§ What is needed
Gather every line in the listing below that contains the string "size", and copy each of those lines in full. Case counts, so match uppercase and lowercase letters exactly.

(Pointing records for text and elements)
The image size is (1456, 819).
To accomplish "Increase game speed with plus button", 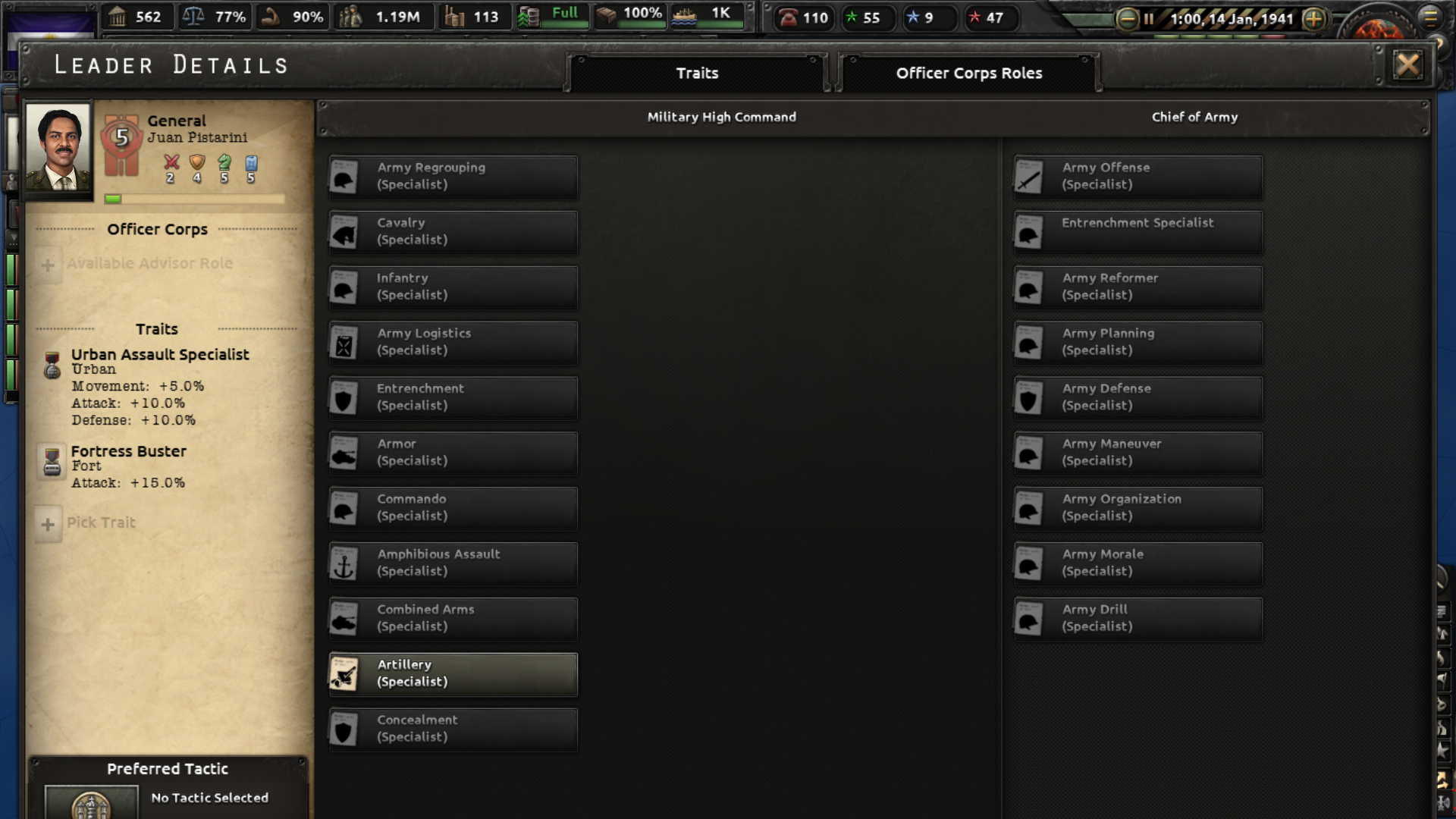I will click(x=1314, y=18).
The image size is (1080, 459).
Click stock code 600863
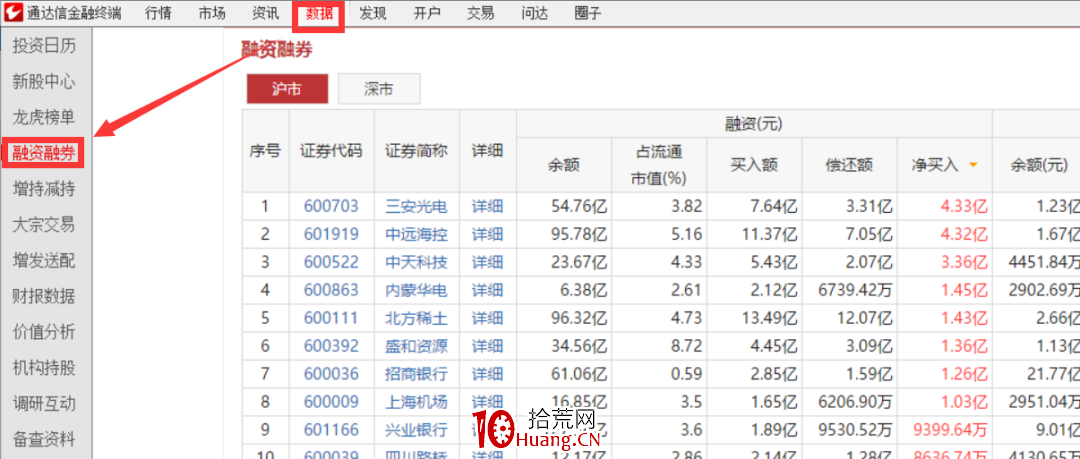coord(331,290)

§ Correct output
The image size is (1456, 819).
The image size is (1080, 459).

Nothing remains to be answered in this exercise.